▸ Work required:
An exact reprint of the data below is required, line for line.

Data extracted from a collection:
========================

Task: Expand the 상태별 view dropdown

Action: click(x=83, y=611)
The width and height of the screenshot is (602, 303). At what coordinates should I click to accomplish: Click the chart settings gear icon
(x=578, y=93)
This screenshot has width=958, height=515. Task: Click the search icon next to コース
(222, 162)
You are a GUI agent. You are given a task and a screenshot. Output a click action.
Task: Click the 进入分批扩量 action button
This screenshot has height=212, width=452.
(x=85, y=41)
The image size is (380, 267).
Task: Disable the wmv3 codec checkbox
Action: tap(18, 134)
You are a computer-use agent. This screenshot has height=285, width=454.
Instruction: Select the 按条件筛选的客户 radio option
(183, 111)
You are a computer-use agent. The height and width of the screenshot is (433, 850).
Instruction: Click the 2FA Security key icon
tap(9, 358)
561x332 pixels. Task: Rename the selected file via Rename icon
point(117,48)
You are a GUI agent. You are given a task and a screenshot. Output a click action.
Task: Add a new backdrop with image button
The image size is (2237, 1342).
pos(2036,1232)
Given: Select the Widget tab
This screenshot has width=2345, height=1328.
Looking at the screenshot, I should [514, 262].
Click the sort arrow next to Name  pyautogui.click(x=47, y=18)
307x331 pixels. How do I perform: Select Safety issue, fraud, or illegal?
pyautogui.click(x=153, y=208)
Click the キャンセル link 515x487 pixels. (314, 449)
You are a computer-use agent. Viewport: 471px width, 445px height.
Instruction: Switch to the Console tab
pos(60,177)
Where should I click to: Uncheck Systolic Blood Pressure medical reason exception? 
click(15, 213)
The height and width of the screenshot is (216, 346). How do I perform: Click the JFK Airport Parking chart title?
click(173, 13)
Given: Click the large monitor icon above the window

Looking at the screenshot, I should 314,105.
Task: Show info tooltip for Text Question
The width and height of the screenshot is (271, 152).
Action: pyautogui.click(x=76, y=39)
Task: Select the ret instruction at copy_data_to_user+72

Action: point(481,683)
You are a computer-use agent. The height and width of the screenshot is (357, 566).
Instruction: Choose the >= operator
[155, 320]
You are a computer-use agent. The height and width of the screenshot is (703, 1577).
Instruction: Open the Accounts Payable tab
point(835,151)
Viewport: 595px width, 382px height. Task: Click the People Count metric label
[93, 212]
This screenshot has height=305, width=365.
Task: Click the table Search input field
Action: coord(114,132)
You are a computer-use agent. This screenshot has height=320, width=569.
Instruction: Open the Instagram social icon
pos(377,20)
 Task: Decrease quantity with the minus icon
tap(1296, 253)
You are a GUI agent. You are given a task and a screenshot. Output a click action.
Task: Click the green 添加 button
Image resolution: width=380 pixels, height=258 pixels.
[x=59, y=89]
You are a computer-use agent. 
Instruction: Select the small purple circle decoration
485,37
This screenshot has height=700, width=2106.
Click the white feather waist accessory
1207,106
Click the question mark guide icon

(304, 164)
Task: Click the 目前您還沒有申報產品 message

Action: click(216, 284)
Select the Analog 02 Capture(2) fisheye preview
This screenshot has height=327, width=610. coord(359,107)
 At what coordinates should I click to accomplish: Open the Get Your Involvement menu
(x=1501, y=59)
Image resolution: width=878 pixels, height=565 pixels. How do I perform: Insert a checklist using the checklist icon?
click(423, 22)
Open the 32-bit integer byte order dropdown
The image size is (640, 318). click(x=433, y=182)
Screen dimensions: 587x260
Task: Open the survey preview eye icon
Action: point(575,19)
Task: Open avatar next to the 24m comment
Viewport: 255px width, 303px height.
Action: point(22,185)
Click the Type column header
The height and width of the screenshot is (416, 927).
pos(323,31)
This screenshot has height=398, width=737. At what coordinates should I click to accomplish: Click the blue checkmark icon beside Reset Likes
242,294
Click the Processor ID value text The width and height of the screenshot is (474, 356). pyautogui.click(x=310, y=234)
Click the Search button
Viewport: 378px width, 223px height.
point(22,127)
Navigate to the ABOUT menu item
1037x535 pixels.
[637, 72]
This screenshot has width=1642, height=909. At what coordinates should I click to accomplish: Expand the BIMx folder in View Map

========================

▸ Solution to the problem:
Task: Expand the 상태별 view dropdown

Action: click(x=83, y=611)
The width and height of the screenshot is (602, 303). At what coordinates should I click to accomplish: Click the chart settings gear icon
(x=578, y=93)
This screenshot has width=958, height=515. Task: Click the search icon next to コース
(222, 162)
You are a GUI agent. You are given a task and a screenshot. Output a click action.
Task: Click the 进入分批扩量 action button
This screenshot has height=212, width=452.
(x=85, y=41)
The image size is (380, 267).
Task: Disable the wmv3 codec checkbox
Action: tap(18, 134)
You are a computer-use agent. This screenshot has height=285, width=454.
Instruction: Select the 按条件筛选的客户 radio option
(183, 111)
You are a computer-use agent. The height and width of the screenshot is (433, 850).
Instruction: Click the 2FA Security key icon
tap(9, 358)
561x332 pixels. Task: Rename the selected file via Rename icon
point(117,48)
You are a GUI agent. You are given a task and a screenshot. Output a click action.
Task: Add a new backdrop with image button
The image size is (2237, 1342).
pos(2036,1232)
Given: Select the Widget tab
This screenshot has width=2345, height=1328.
Looking at the screenshot, I should [514, 262].
Click the sort arrow next to Name  pyautogui.click(x=47, y=18)
307x331 pixels. How do I perform: Select Safety issue, fraud, or illegal?
pyautogui.click(x=153, y=208)
Click the キャンセル link 515x487 pixels. (314, 449)
You are a computer-use agent. Viewport: 471px width, 445px height.
Instruction: Switch to the Console tab
pos(60,177)
Where should I click to: Uncheck Systolic Blood Pressure medical reason exception? 
click(15, 213)
The height and width of the screenshot is (216, 346). How do I perform: Click the JFK Airport Parking chart title?
click(173, 13)
Given: Click the large monitor icon above the window

Looking at the screenshot, I should 314,105.
Task: Show info tooltip for Text Question
The width and height of the screenshot is (271, 152).
Action: pyautogui.click(x=76, y=39)
Task: Select the ret instruction at copy_data_to_user+72

Action: point(481,683)
You are a computer-use agent. The height and width of the screenshot is (357, 566).
Instruction: Choose the >= operator
[155, 320]
You are a computer-use agent. The height and width of the screenshot is (703, 1577).
Instruction: Open the Accounts Payable tab
point(835,151)
Viewport: 595px width, 382px height. Task: Click the People Count metric label
[93, 212]
This screenshot has height=305, width=365.
Task: Click the table Search input field
Action: coord(114,132)
You are a computer-use agent. This screenshot has height=320, width=569.
Instruction: Open the Instagram social icon
pos(377,20)
 Task: Decrease quantity with the minus icon
tap(1296, 253)
You are a GUI agent. You are given a task and a screenshot. Output a click action.
Task: Click the green 添加 button
Image resolution: width=380 pixels, height=258 pixels.
[x=59, y=89]
You are a computer-use agent. 
Instruction: Select the small purple circle decoration
485,37
This screenshot has height=700, width=2106.
Click the white feather waist accessory
1207,106
Click the question mark guide icon

(304, 164)
Task: Click the 目前您還沒有申報產品 message

Action: click(216, 284)
Select the Analog 02 Capture(2) fisheye preview
This screenshot has height=327, width=610. coord(359,107)
 At what coordinates should I click to accomplish: Open the Get Your Involvement menu
(x=1501, y=59)
Image resolution: width=878 pixels, height=565 pixels. How do I perform: Insert a checklist using the checklist icon?
click(423, 22)
Open the 32-bit integer byte order dropdown
The image size is (640, 318). click(x=433, y=182)
Screen dimensions: 587x260
Task: Open the survey preview eye icon
Action: point(575,19)
Task: Open avatar next to the 24m comment
Viewport: 255px width, 303px height.
Action: point(22,185)
Click the Type column header
The height and width of the screenshot is (416, 927).
pos(323,31)
This screenshot has height=398, width=737. At what coordinates should I click to accomplish: Click the blue checkmark icon beside Reset Likes
242,294
Click the Processor ID value text The width and height of the screenshot is (474, 356). pyautogui.click(x=310, y=234)
Click the Search button
Viewport: 378px width, 223px height.
point(22,127)
Navigate to the ABOUT menu item
1037x535 pixels.
[637, 72]
This screenshot has width=1642, height=909. At what coordinates should I click to accomplish: Expand the BIMx folder in View Map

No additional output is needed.